Watson for Infrastructure Management and Troubleshooting - overview
IT infrastructure management is a significant investment area for enterprises across industries and geographies. Several organizations struggle to manage their IT in house due to shortage of skills and decreased IT budgets. Others end up outsourcing their IT management and make do with loss of control and varying levels of service. We are extending and applying Cognitive Computing technologies (including IBM Watson) to help make IT infrastructure more manageable through natural language interfaces. We are investigating both product and service offering aspects of these technologies. We are extending the core Watson like technologies and instilling IT domain specific knowledge and information access into systems with the aim of making product offerings. We are eating our own dog food by applying these technologies to the infrastructure management services businesses at IBM thereby significantly improving practitioner productivity.

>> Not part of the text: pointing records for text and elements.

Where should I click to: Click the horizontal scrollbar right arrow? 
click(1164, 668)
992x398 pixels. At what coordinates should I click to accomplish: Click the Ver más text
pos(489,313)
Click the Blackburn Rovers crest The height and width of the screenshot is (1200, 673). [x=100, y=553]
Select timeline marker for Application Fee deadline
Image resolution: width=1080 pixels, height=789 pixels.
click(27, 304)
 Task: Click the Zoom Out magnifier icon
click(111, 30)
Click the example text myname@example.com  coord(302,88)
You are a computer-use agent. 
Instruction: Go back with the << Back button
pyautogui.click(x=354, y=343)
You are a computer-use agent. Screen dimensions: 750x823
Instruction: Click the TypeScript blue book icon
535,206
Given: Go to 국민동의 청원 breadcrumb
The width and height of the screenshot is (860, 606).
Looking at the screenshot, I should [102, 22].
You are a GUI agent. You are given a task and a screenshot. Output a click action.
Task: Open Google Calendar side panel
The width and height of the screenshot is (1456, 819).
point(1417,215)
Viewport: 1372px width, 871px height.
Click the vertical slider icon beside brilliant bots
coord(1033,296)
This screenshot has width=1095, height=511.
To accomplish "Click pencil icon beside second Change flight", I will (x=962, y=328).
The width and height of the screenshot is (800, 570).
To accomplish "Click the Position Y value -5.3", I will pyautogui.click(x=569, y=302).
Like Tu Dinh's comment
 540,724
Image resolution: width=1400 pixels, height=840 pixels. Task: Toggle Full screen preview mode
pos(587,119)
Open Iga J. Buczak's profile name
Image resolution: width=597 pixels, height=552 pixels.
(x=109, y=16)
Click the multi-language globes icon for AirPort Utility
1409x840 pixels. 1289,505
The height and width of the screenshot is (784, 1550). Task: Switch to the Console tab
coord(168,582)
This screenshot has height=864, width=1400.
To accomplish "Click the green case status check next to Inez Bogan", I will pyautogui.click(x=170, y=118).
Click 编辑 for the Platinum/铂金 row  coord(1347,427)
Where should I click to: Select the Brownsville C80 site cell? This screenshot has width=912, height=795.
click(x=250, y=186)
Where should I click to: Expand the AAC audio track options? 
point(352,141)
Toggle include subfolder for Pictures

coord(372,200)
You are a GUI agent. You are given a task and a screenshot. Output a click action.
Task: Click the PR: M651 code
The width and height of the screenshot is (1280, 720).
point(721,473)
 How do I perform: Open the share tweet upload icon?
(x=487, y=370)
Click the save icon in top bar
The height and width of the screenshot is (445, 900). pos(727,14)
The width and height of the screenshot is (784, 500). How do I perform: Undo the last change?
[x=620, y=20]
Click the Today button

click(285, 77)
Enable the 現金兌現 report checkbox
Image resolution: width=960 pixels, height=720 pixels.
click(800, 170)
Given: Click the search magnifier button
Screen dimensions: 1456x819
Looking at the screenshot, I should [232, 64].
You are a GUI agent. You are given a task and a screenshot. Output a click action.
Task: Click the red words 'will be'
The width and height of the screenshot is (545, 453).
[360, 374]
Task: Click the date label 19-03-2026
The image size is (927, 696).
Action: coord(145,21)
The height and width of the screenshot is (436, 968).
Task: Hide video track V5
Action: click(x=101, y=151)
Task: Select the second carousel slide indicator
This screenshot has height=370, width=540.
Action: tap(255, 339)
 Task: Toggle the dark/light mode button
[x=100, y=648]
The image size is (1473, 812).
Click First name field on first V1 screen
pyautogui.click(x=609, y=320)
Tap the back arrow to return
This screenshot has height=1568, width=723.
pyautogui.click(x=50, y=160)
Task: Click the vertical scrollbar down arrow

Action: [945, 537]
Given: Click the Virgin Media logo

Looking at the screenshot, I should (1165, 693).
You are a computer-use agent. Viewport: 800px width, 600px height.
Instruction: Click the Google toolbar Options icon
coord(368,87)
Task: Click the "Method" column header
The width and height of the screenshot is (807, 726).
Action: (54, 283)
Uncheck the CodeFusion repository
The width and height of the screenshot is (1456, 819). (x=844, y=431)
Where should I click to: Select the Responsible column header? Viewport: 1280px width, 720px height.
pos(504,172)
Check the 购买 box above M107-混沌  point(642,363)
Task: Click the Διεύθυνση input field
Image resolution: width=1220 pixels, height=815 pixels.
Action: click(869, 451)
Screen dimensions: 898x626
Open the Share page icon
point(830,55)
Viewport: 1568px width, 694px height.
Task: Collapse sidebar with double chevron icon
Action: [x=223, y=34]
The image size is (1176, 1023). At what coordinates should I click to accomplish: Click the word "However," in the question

IBM Watson is much more than a search engine that won at the Jeopardy! game show. To make that technology work in specific business settings like IT infrastructure management, research is needed to develop specific new capabilities that require adding knowledge about IT infrastructure and its management. This technology can then be made available to end customers facing problems with IT infrastructure as well as can be made available as a reference knowledge management asset to support practitioners and agents. Specific to the domain of IT infrastructure and hardware/software/services, we need the ability to tie together what users type in when they express problems, with what they mean in terms of system aspects and then reason about how those problems can be solved. This reasoning process requires mining large amounts of disparate data like logs, ticket history, technical documents and system generated logs to detect anomalies for root cause analysis. Further, intuitive visualization of the results need to be created that lets the end user or a support agent to diagnose the problem and identify the remedy faster. We also need to make advances in the direction of root cause identification and analysis across disparate data sources.
The following are two specific projects in this area in the CSS department.
Watson for IT problem solving
Enterprise IT infrastructure and physical assets contain rich structured contextual information about their status, contents, and that of users, apps, tasks, etc. Such information is volatile, changes frequently, and cannot be ingested in search and retrieval systems of today. Access to such data and reasoning over it needs to be enhanced and exposed via easy-to-use interfaces that provide lower cognitive load than complex dashboards and coded data streams. We are building a Natural Language based system to augment existing Watson-like systems focusing on joint structured-unstructured information access, thereby enabling root cause analysis for infrastructure problem solving use cases. We are developing a logical framework to capture natural language questions in a formal representation that is back-end agnostic. Such a representation will facilitate (amongst other capabilities) API read/write queries to systems like SCCD using an IT Ontology (derived from CIM/ITIL) to glue together what (i) a user types, (ii) what she means in system terms, and (iii) how we retrieve information from underlying systems.
Watson for Technical Support Services
Improving productivity of practitioners is a critical goal for IT services organizations. Today support agents read numerous pieces of information including many searches, log files and case history from disparate data sources to suggest solutions to customer problems. Further they need to assimilate this information and apply quickly to resolve an issue and offer a solution. The experience and ability of agents varies thereby affecting the effectiveness of the entire process. The goal of this project is to build an IBM Watson technology based system to effectively and efficiently diagnose customer problems documented by call center agents and identify the best action plan to resolve them. This work involves some interesting and challenging problems in the areas of information retrieval, information extraction, machine learning and data management.